WORK INSTRUCTIONS. Once you reach the line containing "is (856, 554).", return it and every line after it exactly, through the end of the records below, with no pictures.

---

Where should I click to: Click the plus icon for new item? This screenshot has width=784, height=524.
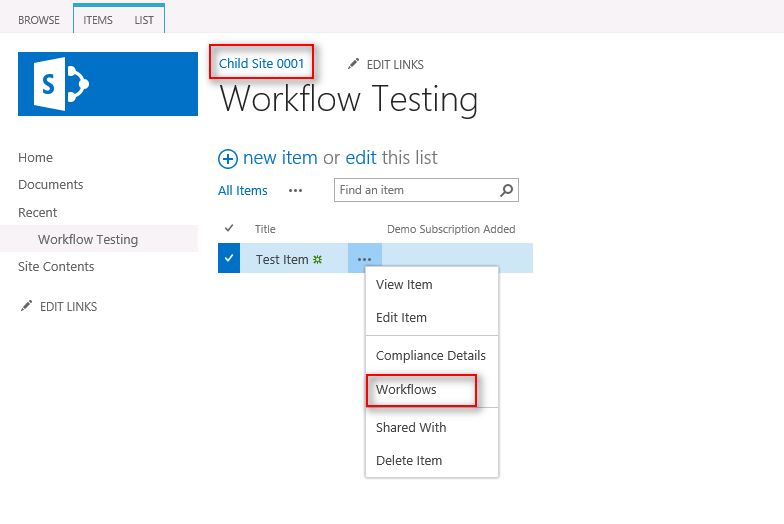(x=228, y=158)
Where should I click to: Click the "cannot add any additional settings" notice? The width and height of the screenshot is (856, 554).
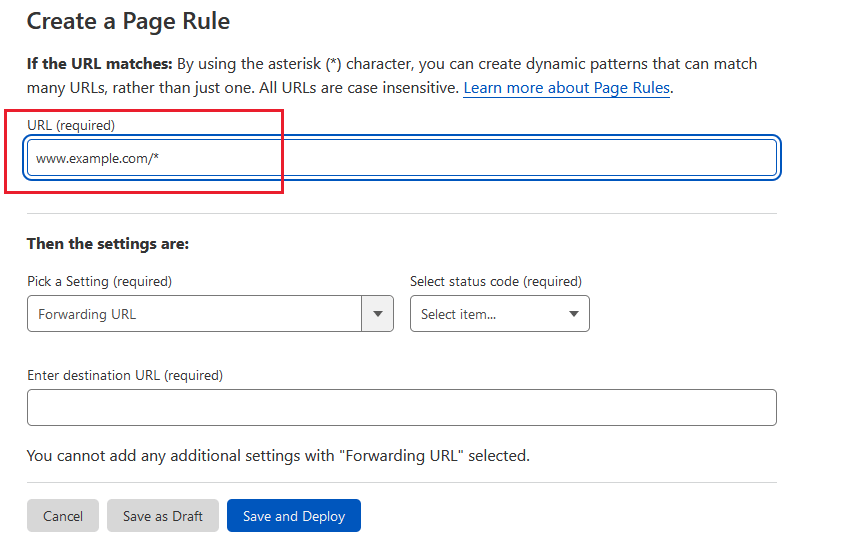tap(278, 456)
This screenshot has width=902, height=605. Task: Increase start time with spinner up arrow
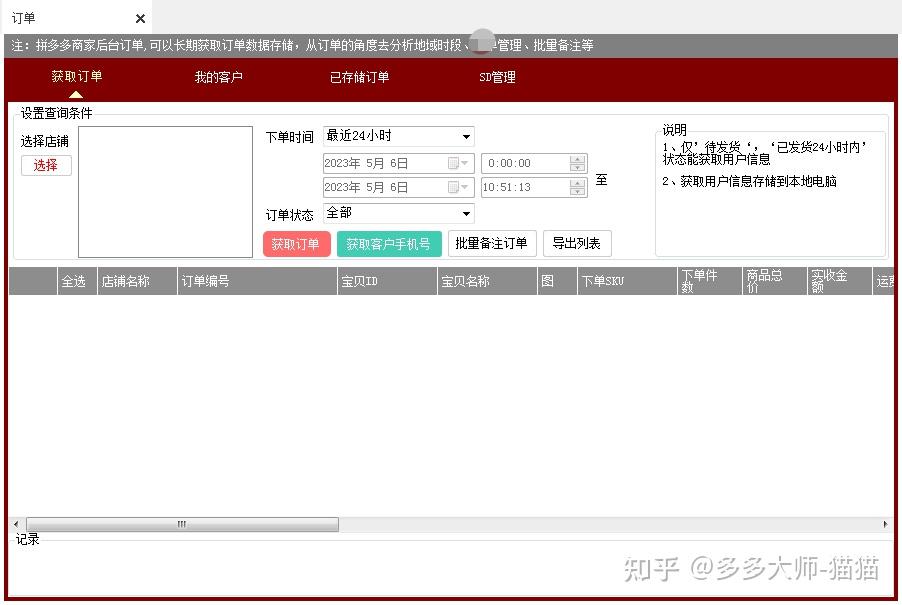point(578,159)
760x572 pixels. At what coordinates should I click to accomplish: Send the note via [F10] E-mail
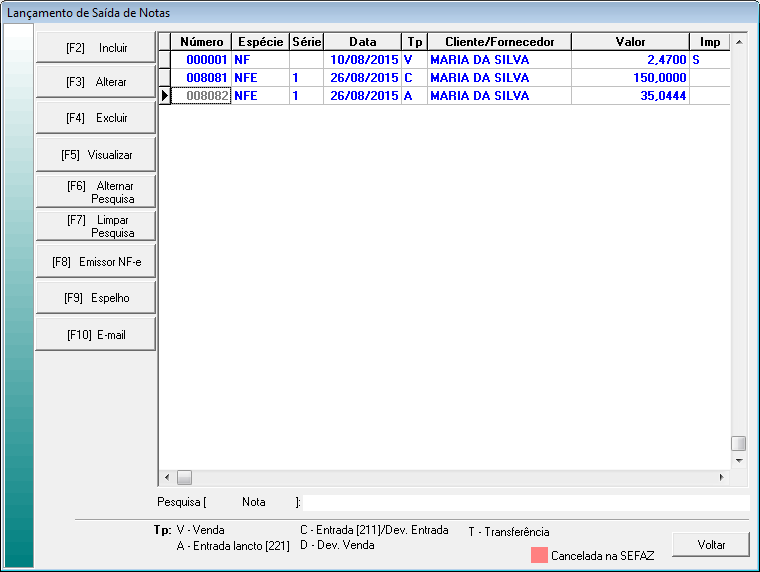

---

SOLUTION TO THIS EXERCISE.
Where should I click to: Click the "cannot add any additional settings" notice? The width and height of the screenshot is (856, 554).
tap(278, 456)
This screenshot has width=902, height=605. Task: Increase start time with spinner up arrow
point(578,159)
760x572 pixels. At what coordinates should I click to accomplish: Send the note via [F10] E-mail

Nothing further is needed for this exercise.